The seven basic plots Booker outlines are : Overcoming the Monster, Rags to Riches, The Quest, Voyage & return, Comedy, Tragedy and Rebirth. while I’ll most probably write more on the topic after reading the whole book , I would like to comment now on the first plot: ‘Overcoming the Monster’ .
In this, typically a Hero is pitted against a monster, whom he slays to win a princess/ treasure / kingdom etc. While reading this plot, two famous Lord Krishna myths immediately flashed before me:
The first is the myth of how Satrjit’s Mani (pearl) came in possession of Jambvant and how Krishna fought and defeated Jambvant to defend himself from the false theft accusation of the pearl. Now this is no ‘traditional’ overcoming the monster myth as Jambvant is no monster- rather he is a revered chiranjivi being. Also, Jambvant is not killed, but gracefully withdraws from the fight after realizing the ‘god’ nature of Krishna.

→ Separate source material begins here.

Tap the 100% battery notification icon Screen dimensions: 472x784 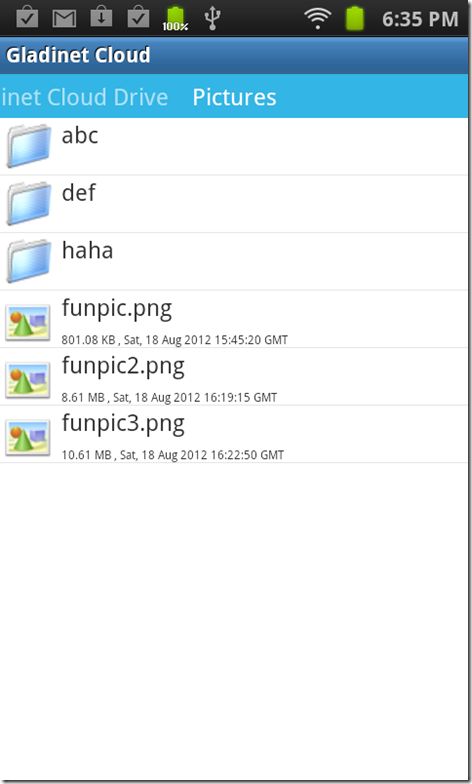(x=175, y=19)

Howvere, like traditional ‘overcome the monster’ plot, there is treasure guarded and a princess (Jambvati , the daughter of Jambvant) married after the defeat. This time another princess (two marriages!) Satyabhama, who is the daughter of the King Satarjit, is also married to Krishna. Krishna, of course doesnt take the pearl (treasure) buts ends up with two wives! So some form of the plot is there, but not in its entirety. Also, the whole narrative is pre-ordained as Krishna saw moon during inauspicious time, so the take home is that there is no real evil or fight involved – it is all Maya or illusion!!
The second ‘overcoming the monster’ myth is again from Krishna myth. This time the monster is indeed really monstrous-a big, venomous serpent called Kaliya, and like traditional story the kingdom and the common people are troubled by this serpent; but in this case also no death of Kaliya is involved: he is just tamed and sent to a different place; also it seems Kaliya was there because of fear of Garuda, so again Kaliya per se is not ‘really ‘ evil and all is Maya.
I like this circularity and ‘fictional maya-like’ view of things of Indian culture very much and I am sure the other plots would also have been similarly adapted by Indians: circular and without any ‘real’ ‘evil’ lurking around.